→ Task:
Please repeat exactly the lines from the one containing "Uncategorized (274, 969)" through the last line of the records, both included, and nothing else, leaving out any pictures.

→ Given records:

++++

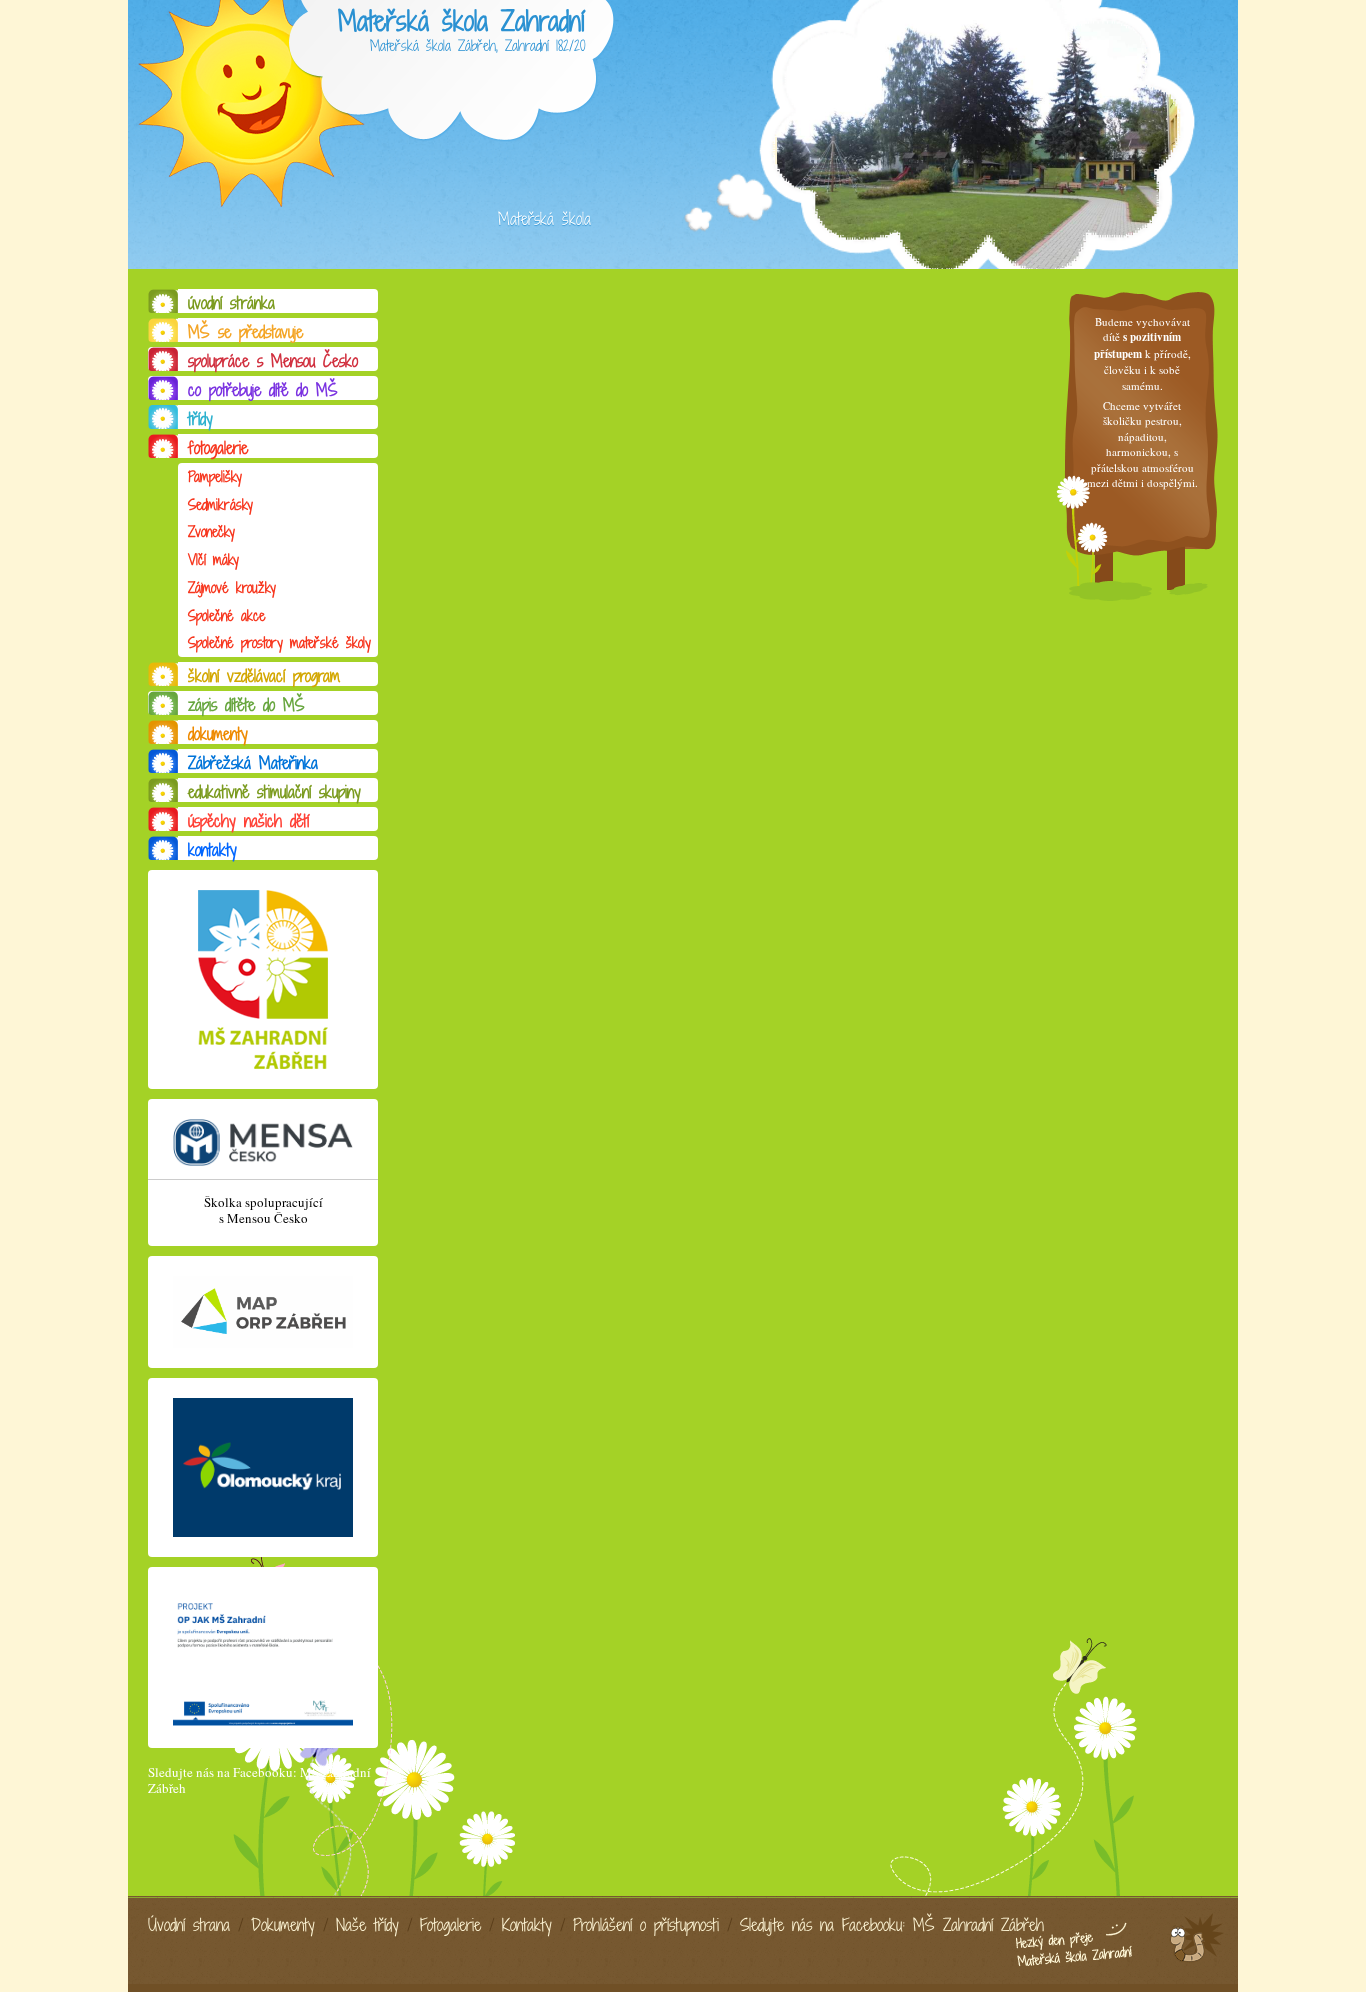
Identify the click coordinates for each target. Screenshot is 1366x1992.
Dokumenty (283, 1925)
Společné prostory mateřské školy (279, 642)
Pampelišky (215, 476)
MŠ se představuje (245, 332)
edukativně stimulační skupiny (274, 792)
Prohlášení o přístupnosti (646, 1925)
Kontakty (527, 1925)
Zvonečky (211, 531)
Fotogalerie (450, 1925)
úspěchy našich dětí (248, 821)
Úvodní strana (189, 1925)
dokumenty (218, 734)
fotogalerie (218, 448)
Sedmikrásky (220, 504)
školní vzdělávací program (264, 676)
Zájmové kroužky (232, 587)
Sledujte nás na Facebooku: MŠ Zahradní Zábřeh (259, 1780)
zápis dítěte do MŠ (246, 705)
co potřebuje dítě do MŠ (263, 390)
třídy (200, 419)
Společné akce (226, 615)
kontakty (212, 850)
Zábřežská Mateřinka (253, 763)
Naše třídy (367, 1925)
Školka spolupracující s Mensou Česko (263, 1210)
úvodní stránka (231, 303)
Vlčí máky (213, 559)
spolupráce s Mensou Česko (273, 361)
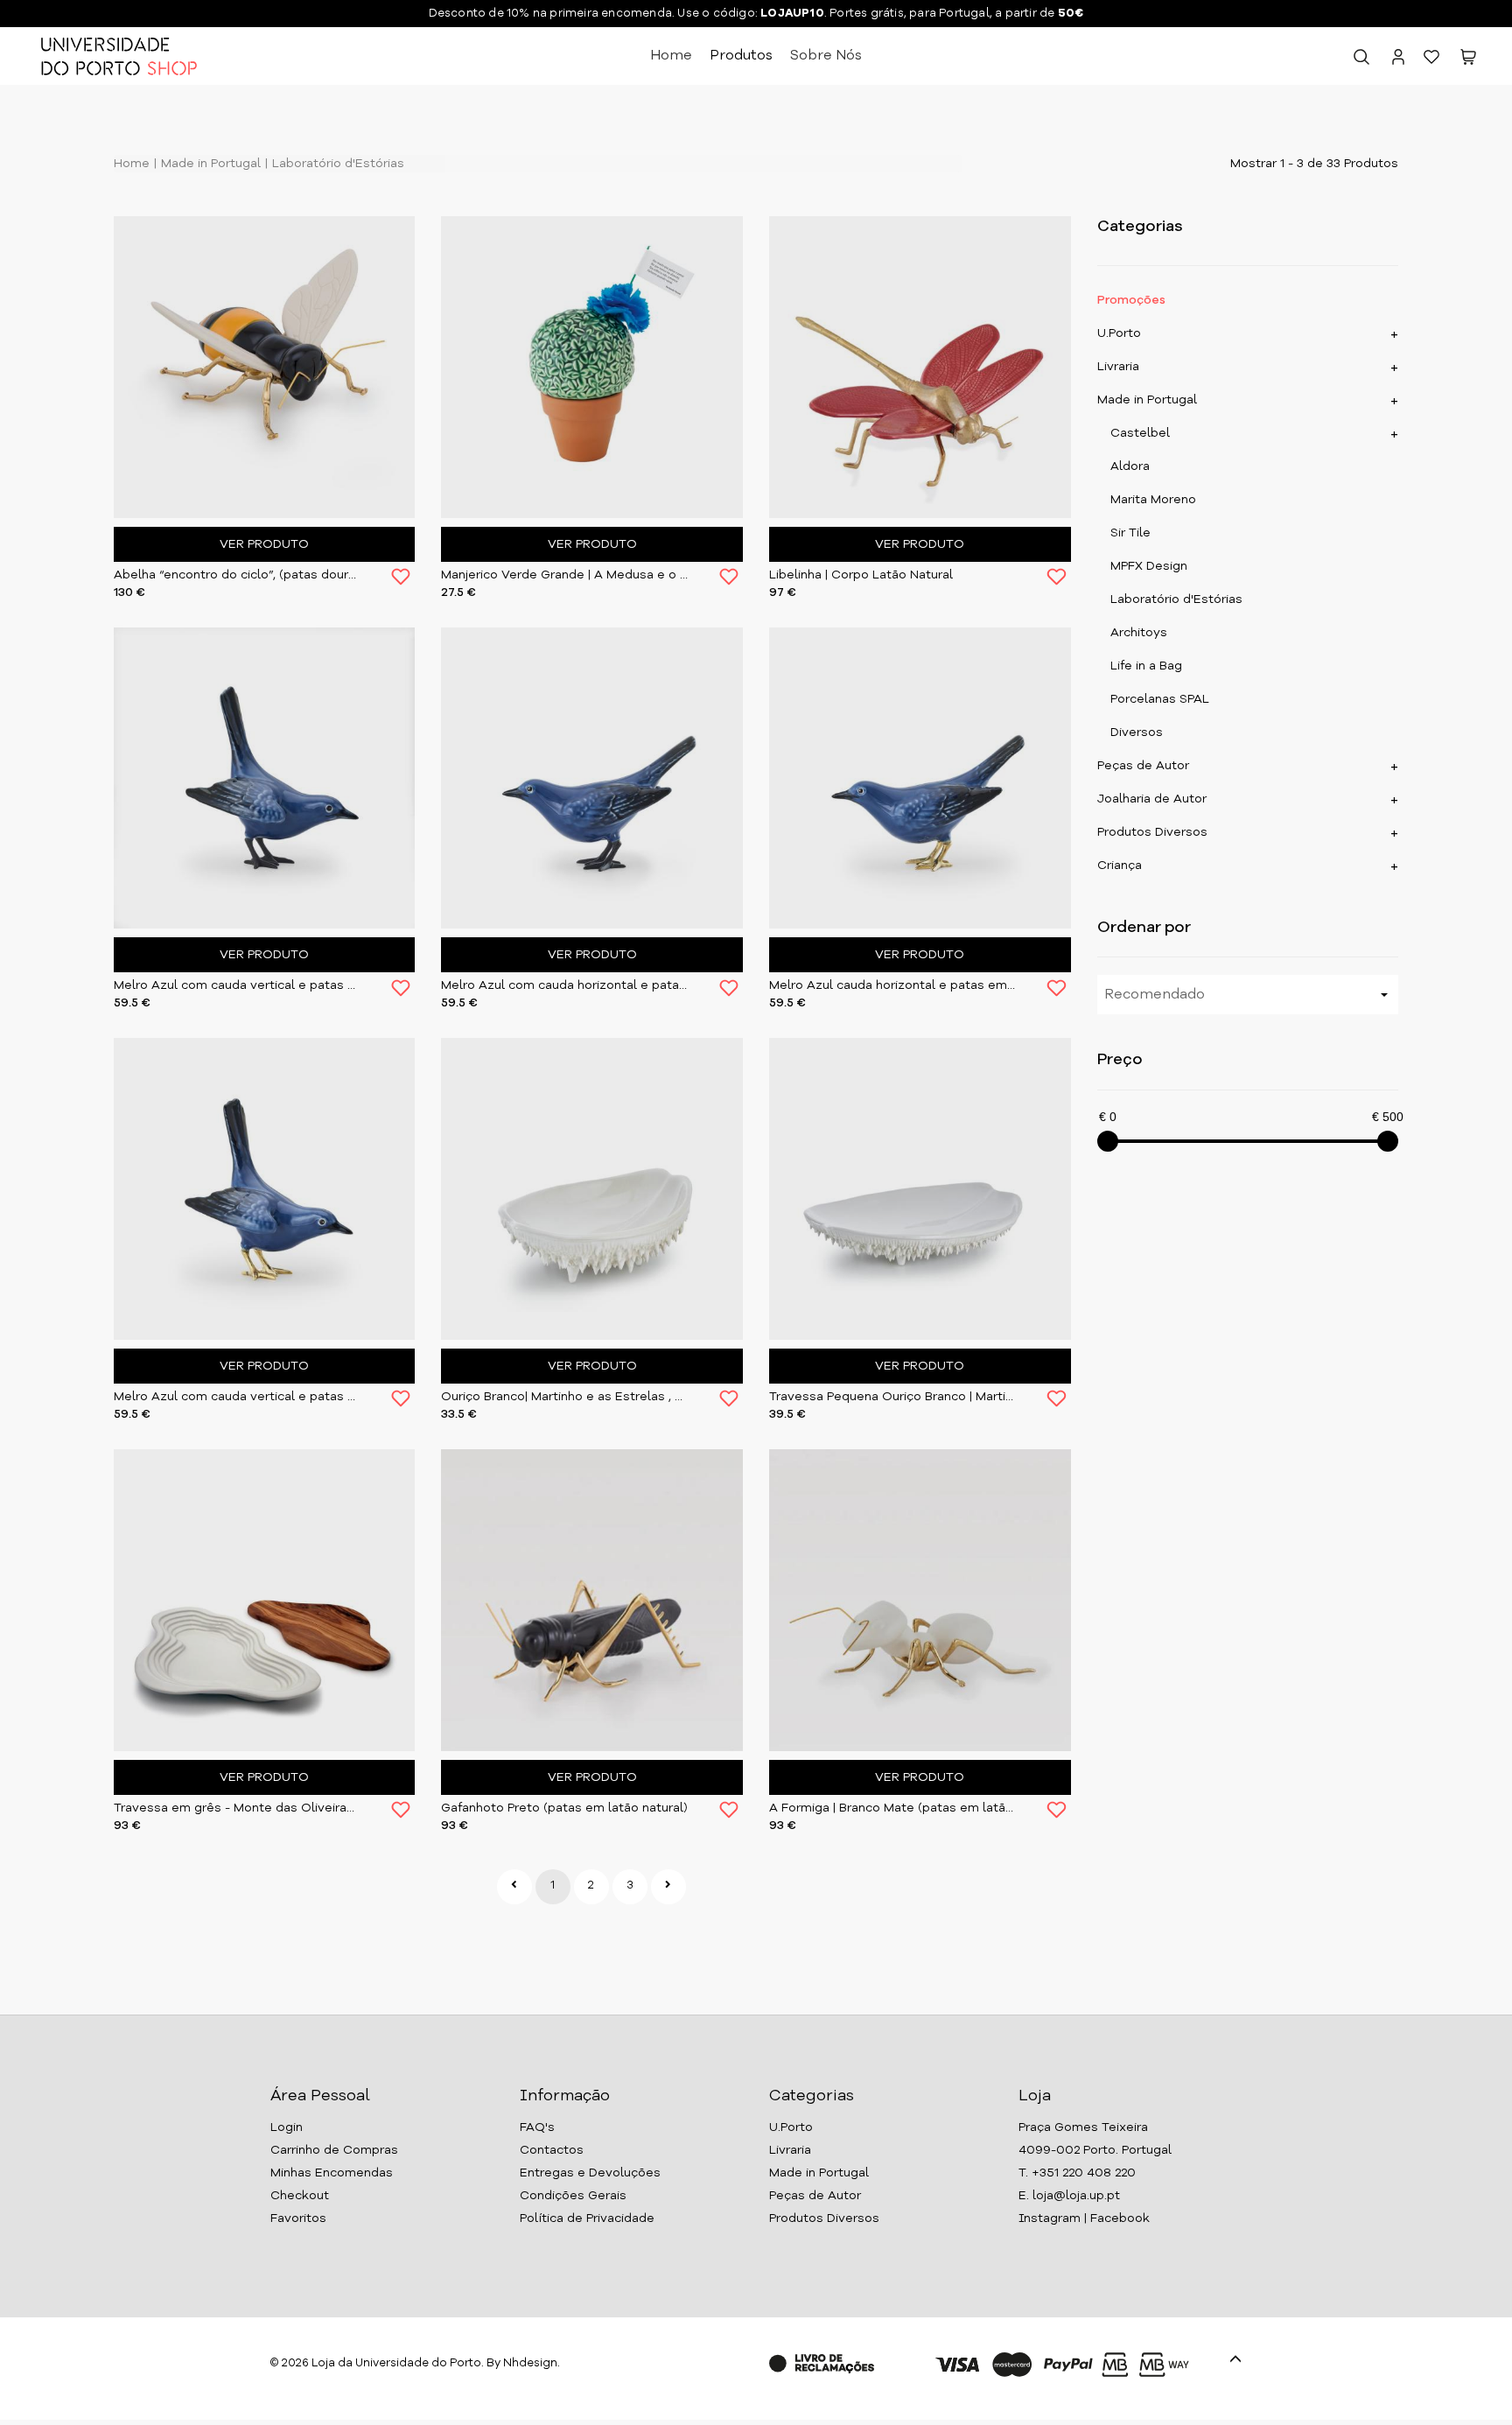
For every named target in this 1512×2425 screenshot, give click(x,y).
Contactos (552, 2150)
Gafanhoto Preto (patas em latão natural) (564, 1808)
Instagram (1049, 2218)
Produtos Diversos (1152, 832)
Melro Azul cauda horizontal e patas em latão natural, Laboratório (892, 985)
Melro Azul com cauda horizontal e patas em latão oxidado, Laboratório (564, 985)
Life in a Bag (1146, 666)
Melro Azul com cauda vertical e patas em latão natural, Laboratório (237, 1397)
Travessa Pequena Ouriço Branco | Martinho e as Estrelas (892, 1397)
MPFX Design (1148, 566)
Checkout (299, 2196)
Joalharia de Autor (1152, 799)
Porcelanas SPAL (1159, 699)
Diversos (1136, 732)
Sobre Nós (826, 56)
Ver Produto (264, 544)
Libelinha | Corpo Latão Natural (861, 575)
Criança (1119, 865)
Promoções (1131, 300)
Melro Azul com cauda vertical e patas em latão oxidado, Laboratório (237, 985)
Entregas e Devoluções (590, 2173)
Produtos (741, 56)
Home (671, 56)
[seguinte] (668, 1886)
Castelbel (1140, 433)
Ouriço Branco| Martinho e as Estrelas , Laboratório (564, 1397)
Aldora (1130, 466)
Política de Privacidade (587, 2218)
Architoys (1138, 633)
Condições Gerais (573, 2196)
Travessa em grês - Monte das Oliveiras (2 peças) (237, 1808)
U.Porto (1119, 333)
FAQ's (537, 2127)
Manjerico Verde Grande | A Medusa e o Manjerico (564, 575)
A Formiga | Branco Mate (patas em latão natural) (892, 1808)
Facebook (1120, 2218)
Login (286, 2127)
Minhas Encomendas (331, 2173)
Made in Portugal (209, 164)
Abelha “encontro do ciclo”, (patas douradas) (237, 575)
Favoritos (298, 2218)
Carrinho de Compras (334, 2150)
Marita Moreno (1153, 500)
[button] (1468, 60)
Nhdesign (530, 2363)
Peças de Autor (1143, 766)
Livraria (1118, 367)
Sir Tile (1130, 533)
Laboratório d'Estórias (336, 164)
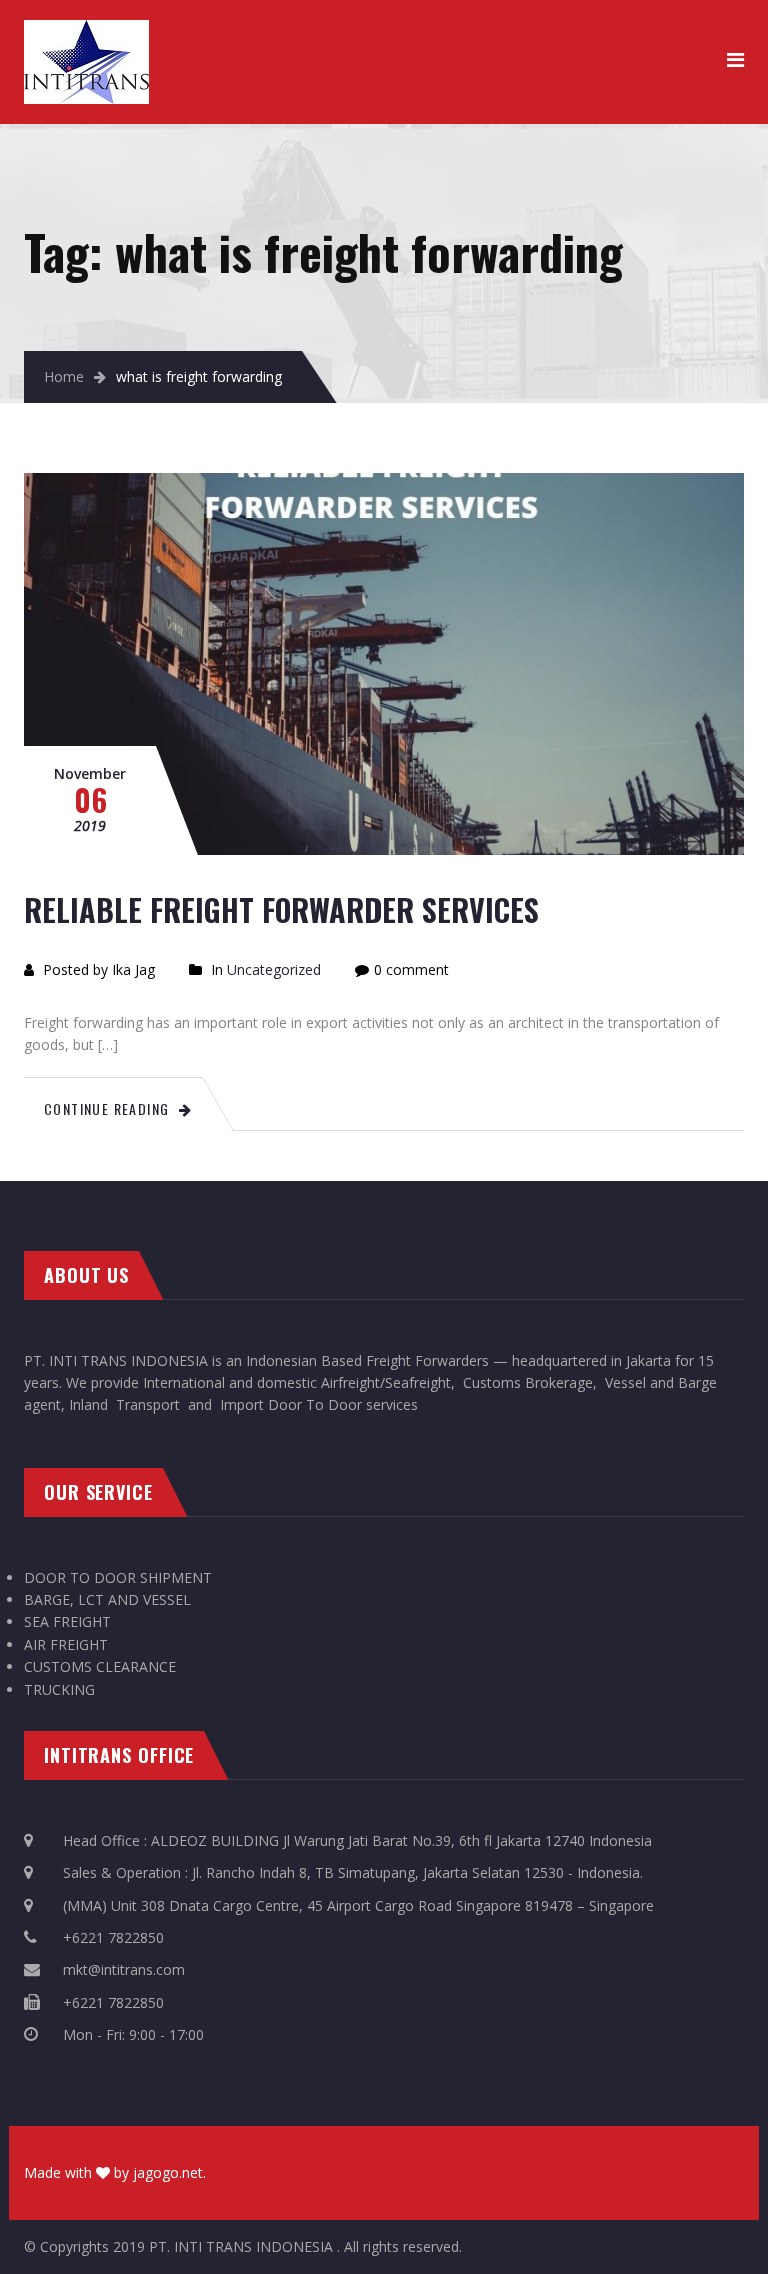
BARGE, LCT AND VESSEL (107, 1599)
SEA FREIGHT (67, 1621)
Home (64, 376)
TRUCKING (59, 1689)
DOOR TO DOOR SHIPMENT (118, 1577)
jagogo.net (168, 2172)
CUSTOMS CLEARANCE (100, 1666)
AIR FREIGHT (66, 1644)
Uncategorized (274, 969)
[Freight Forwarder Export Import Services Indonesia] (86, 30)
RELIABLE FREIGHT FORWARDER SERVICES (281, 909)
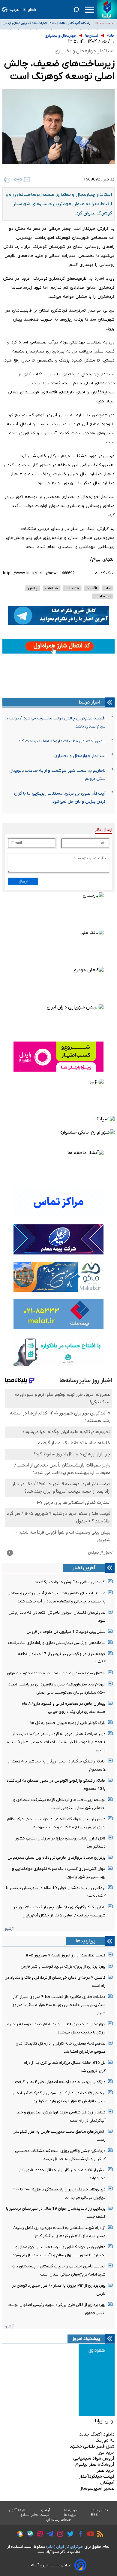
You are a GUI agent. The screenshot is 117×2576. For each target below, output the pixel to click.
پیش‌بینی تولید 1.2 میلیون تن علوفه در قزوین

++++

→ Written reply:
Uncategorized (274, 969)
[Freight Forwarder Export Import Services Indonesia] (86, 30)
RELIABLE FREIGHT FORWARDER SERVICES (281, 909)
You are a GUI agent. The screenshot is 117×2576. For each target below, output the pixel to click.
پیش‌بینی تولید 1.2 میلیون تن علوفه در قزوین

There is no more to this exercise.